KAMSC is fun and very challenging. You have to actually work hard for a change!
Jordan Leslie ('13)
Behind the Kalamazoo Area Mathematics and Science Center lies a vision that challenges the old boundaries. It is an idea that transcends the segmentation of society in the interest of a common goal - effective education. The university educator, the high school teacher, professional scientist, mathematician, public school system, private business, parents - all can unite their resources in the service of awakening a developing mind.
KAMSC, then, is a collaboration, a conflux of resources. It is a way of meeting our problems - the decline of scientific literacy, the shortage of technical manpower, dwindling federal support of education. All communities large and small face them. They are national problems, but their force is localized, communal. So must be their treatment.
The primary goal of KAMSC's on site program is to educate the scientific and technical leaders of tomorrow in an environment focused on the technical and intellectual needs of advanced public and private high school students in the Kalamazoo area.
KAMSC's curriculum is dynamic, to be developed and refined as the Center grows. Several principles, however, lie at the core. KAMSC's curriculum delivers programs in mathematics and science unavailable at any one school. It unites accelerated instruction with enrichment, encouraging students to probe challenging topics in each discipline in a technology enriched environment.
Communication skills and computer fluency are stressed. Research and experimentation with KAMSC staff and area professional scientists is encouraged. In all, the curriculum is deliberately innovative in both course content and in methods of delivery.
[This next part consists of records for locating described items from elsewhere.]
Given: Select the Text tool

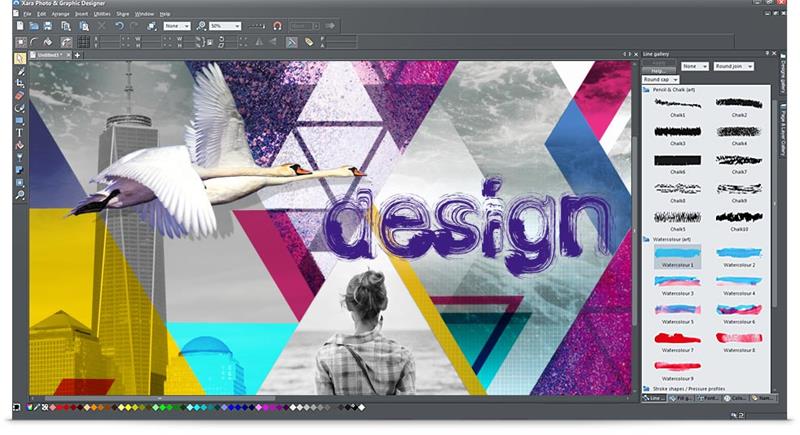Looking at the screenshot, I should point(20,132).
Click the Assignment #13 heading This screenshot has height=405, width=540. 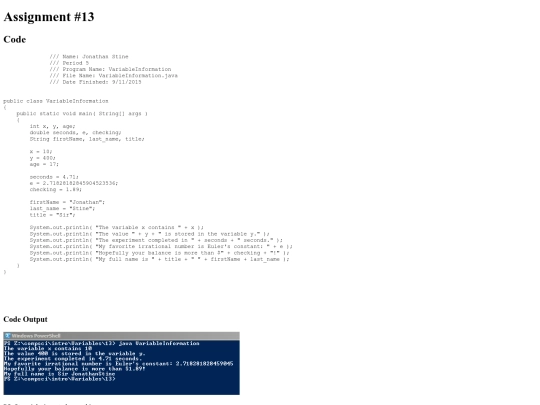(x=49, y=17)
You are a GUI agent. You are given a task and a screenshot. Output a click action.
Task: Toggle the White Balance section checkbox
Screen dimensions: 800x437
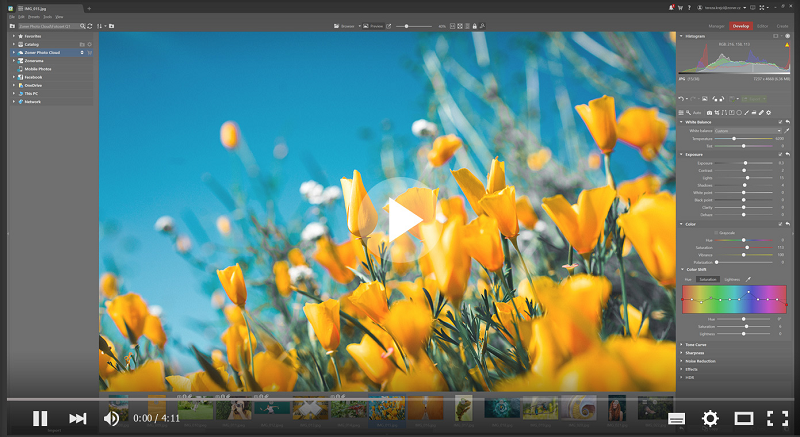781,122
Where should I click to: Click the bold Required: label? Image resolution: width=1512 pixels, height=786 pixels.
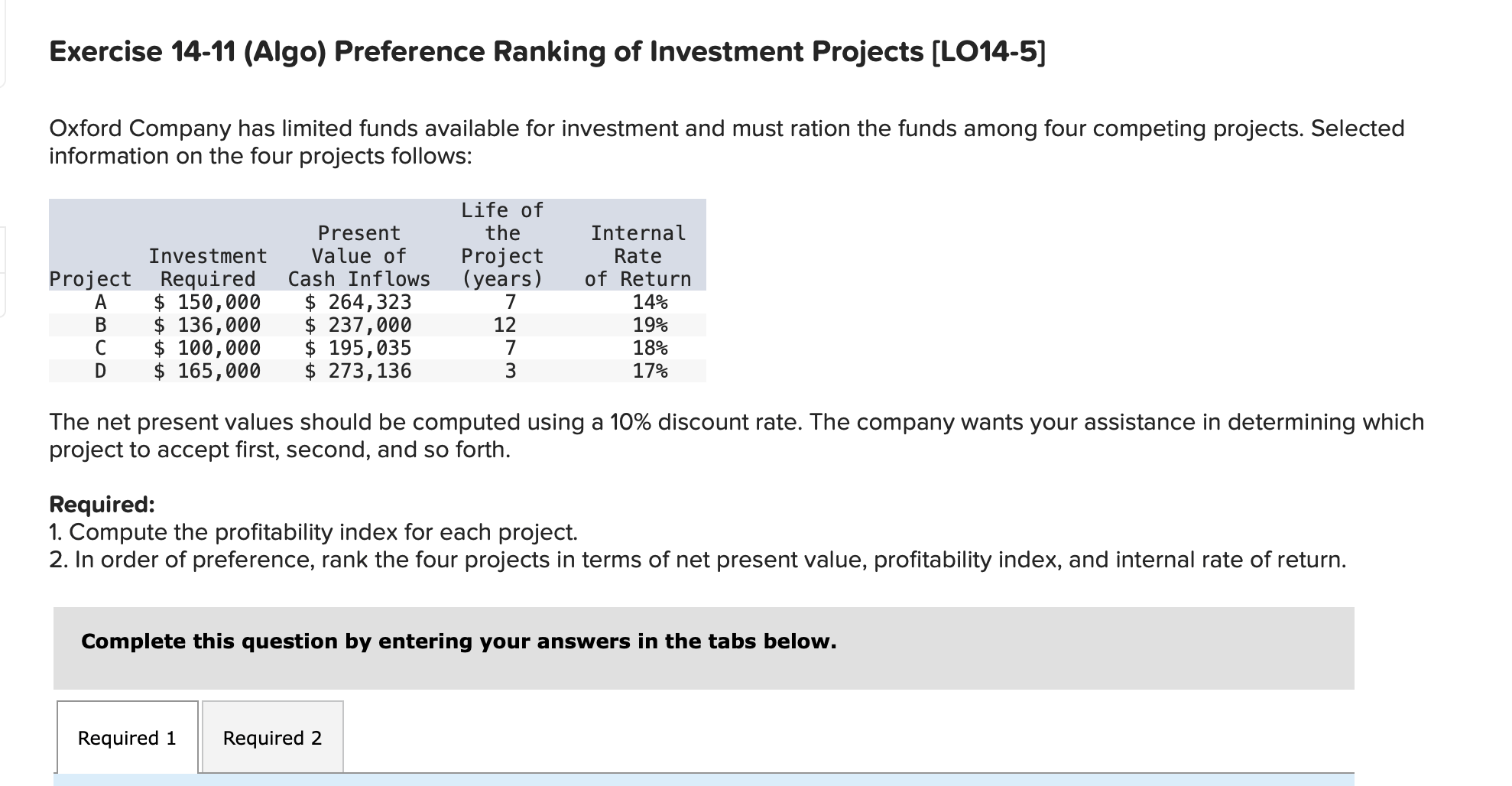coord(102,505)
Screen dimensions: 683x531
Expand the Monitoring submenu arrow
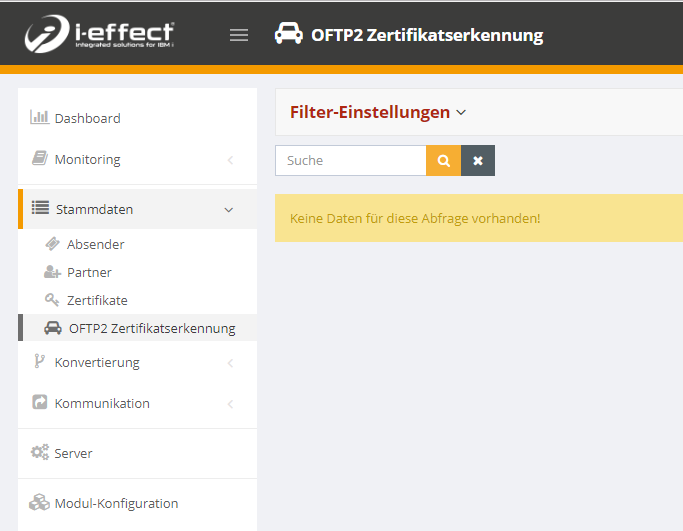229,160
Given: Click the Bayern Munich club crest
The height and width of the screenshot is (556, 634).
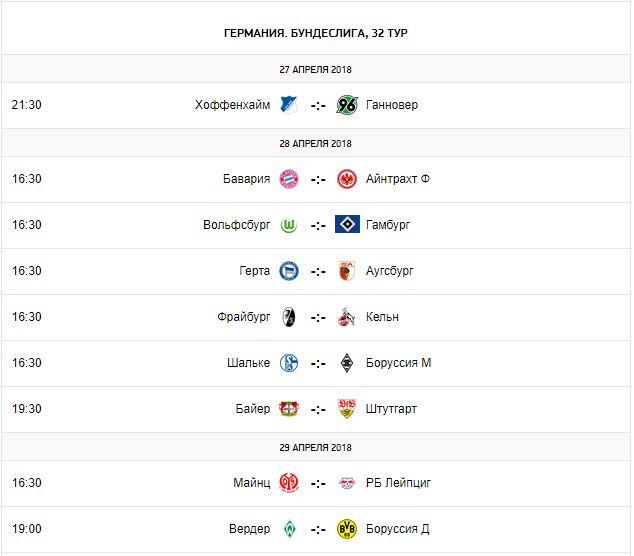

An integral part of the KAMSC approach is a mentorship program in which students work directly, one on one, with professional scientists, mathematicians, educators and other experts in the community to develop skills and deepen knowledge. An outreach program ensures that the Center's influence is broadened to the entire community.
But above all, beyond technique and equipment and innovation, lies a single goal: effective education. So that every student with particular aptitude for mathematics and/or science can say as one did last year, "I like the challenge. School has been easy until now, and I was bored. Now I'm never bored."